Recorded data
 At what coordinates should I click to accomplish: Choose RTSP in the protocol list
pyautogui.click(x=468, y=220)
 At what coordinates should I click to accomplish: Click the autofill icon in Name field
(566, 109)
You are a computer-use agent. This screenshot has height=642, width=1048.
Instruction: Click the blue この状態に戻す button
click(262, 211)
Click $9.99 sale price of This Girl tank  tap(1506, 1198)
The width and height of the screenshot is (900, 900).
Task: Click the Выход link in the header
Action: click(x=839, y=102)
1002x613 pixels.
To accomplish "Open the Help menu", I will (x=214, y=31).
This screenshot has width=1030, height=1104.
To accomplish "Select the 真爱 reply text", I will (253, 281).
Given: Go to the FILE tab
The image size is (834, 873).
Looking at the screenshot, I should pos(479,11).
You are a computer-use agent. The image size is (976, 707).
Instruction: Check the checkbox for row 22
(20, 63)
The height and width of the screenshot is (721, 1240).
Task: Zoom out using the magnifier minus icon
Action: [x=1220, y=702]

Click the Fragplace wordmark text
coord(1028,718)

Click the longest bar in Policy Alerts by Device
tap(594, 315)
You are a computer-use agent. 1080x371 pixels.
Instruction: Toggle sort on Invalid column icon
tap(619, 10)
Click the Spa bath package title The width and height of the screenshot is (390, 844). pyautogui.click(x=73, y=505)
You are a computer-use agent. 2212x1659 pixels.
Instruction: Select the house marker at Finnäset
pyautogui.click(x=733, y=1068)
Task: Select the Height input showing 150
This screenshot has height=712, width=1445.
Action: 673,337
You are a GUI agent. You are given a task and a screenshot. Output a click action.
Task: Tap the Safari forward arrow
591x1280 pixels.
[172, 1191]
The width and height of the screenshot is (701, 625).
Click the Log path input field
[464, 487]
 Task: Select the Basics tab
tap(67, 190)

# [Problem to work on]
Pull out every line holding "agent" from the records above, and copy it.

# [Task result]
You are a computer-use agent. This screenshot has height=642, width=1048.
You are a computer-use agent. The image size is (976, 707).
You are a computer-use agent. 1080x371 pixels.
You are a computer-use agent. 2212x1659 pixels.
You are a GUI agent. You are given a task and a screenshot. Output a click action.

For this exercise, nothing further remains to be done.